*What you need to do*. Report every line below that carries the word "checkbox".

*Available records*.
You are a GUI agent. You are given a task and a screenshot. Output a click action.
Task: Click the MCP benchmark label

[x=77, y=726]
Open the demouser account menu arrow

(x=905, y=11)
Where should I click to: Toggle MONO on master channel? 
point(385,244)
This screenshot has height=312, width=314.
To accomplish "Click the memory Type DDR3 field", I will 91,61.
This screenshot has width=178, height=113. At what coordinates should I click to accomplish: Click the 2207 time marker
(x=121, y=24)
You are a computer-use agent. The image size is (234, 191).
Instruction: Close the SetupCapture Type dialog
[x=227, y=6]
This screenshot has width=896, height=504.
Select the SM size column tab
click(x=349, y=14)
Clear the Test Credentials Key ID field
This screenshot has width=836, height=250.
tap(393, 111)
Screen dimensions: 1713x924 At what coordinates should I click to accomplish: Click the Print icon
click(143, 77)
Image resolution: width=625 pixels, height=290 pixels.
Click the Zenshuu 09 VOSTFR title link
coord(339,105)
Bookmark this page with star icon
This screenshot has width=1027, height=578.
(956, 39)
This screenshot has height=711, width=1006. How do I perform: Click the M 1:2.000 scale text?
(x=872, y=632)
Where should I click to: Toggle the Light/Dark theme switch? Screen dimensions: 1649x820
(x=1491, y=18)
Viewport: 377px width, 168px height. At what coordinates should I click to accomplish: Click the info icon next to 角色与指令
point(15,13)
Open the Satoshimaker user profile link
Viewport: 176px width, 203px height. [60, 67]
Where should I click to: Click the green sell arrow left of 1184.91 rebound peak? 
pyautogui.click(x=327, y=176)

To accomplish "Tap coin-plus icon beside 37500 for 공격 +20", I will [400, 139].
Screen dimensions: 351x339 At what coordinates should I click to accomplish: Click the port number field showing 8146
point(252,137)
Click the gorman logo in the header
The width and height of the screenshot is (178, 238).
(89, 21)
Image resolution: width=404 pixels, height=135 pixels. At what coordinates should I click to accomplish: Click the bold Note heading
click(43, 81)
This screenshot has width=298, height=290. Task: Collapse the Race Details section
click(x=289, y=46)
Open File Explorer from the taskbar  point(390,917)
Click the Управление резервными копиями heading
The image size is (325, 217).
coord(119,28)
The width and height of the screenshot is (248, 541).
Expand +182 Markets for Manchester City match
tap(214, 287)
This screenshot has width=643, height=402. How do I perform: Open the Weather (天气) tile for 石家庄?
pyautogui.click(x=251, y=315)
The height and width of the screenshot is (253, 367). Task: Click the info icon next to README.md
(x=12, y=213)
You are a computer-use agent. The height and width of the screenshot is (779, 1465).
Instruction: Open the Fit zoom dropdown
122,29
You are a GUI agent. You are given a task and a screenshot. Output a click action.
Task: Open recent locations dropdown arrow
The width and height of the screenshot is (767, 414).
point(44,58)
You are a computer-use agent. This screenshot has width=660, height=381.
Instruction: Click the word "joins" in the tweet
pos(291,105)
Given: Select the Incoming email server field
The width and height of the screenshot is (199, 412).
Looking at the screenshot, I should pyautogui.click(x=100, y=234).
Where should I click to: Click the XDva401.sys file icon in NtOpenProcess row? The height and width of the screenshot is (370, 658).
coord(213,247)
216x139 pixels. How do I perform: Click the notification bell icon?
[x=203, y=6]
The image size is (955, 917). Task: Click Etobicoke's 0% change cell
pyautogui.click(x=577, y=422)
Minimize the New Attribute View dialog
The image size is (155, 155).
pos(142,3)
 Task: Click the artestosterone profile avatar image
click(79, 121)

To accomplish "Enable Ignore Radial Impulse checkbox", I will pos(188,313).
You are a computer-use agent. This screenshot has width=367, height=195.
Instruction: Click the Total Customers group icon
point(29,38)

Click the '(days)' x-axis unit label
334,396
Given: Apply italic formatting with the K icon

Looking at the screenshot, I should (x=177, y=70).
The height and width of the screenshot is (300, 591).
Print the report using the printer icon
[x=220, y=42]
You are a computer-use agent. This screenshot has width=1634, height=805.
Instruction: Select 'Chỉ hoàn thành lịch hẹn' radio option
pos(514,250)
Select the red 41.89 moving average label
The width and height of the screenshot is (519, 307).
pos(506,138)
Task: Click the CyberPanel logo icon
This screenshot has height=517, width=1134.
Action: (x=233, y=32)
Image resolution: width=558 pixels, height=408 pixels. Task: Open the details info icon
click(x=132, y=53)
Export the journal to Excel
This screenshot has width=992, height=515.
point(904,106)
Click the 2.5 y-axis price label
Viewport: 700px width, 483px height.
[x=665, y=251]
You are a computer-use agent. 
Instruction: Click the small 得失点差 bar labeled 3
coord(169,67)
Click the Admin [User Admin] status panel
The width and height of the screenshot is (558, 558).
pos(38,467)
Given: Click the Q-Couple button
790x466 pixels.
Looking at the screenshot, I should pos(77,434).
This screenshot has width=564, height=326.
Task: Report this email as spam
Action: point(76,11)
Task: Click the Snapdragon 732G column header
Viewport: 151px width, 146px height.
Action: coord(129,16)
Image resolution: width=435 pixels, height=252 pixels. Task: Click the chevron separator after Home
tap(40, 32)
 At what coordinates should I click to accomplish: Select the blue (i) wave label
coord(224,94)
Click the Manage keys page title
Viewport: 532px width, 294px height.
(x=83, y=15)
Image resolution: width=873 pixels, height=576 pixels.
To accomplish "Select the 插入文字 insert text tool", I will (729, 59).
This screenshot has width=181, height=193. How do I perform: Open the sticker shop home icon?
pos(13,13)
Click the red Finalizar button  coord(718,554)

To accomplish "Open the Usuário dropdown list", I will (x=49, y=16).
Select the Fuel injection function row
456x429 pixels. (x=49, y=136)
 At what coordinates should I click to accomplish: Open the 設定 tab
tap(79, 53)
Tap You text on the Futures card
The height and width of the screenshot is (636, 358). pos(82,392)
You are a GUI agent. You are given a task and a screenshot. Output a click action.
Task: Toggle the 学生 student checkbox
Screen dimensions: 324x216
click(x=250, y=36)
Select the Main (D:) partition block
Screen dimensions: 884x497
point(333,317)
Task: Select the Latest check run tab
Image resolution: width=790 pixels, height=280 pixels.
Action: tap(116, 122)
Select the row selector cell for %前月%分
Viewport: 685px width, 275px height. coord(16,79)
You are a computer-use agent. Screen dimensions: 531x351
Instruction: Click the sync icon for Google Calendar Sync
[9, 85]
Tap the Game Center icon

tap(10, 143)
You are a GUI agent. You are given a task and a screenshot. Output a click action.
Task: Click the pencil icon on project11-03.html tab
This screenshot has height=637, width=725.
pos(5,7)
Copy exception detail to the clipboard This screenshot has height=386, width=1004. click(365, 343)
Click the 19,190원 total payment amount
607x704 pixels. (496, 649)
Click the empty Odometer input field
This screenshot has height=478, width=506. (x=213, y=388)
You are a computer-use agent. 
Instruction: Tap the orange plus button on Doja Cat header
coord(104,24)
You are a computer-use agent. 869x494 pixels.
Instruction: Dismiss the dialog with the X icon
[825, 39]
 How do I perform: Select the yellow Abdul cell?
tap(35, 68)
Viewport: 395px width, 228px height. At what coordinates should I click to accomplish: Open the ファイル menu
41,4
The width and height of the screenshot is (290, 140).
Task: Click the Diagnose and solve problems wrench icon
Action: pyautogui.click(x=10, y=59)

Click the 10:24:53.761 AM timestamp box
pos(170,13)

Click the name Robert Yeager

*Response area*.
To accomplish "Enable Ignore Radial Impulse checkbox", I will pos(188,313).
Task: Toggle the 学生 student checkbox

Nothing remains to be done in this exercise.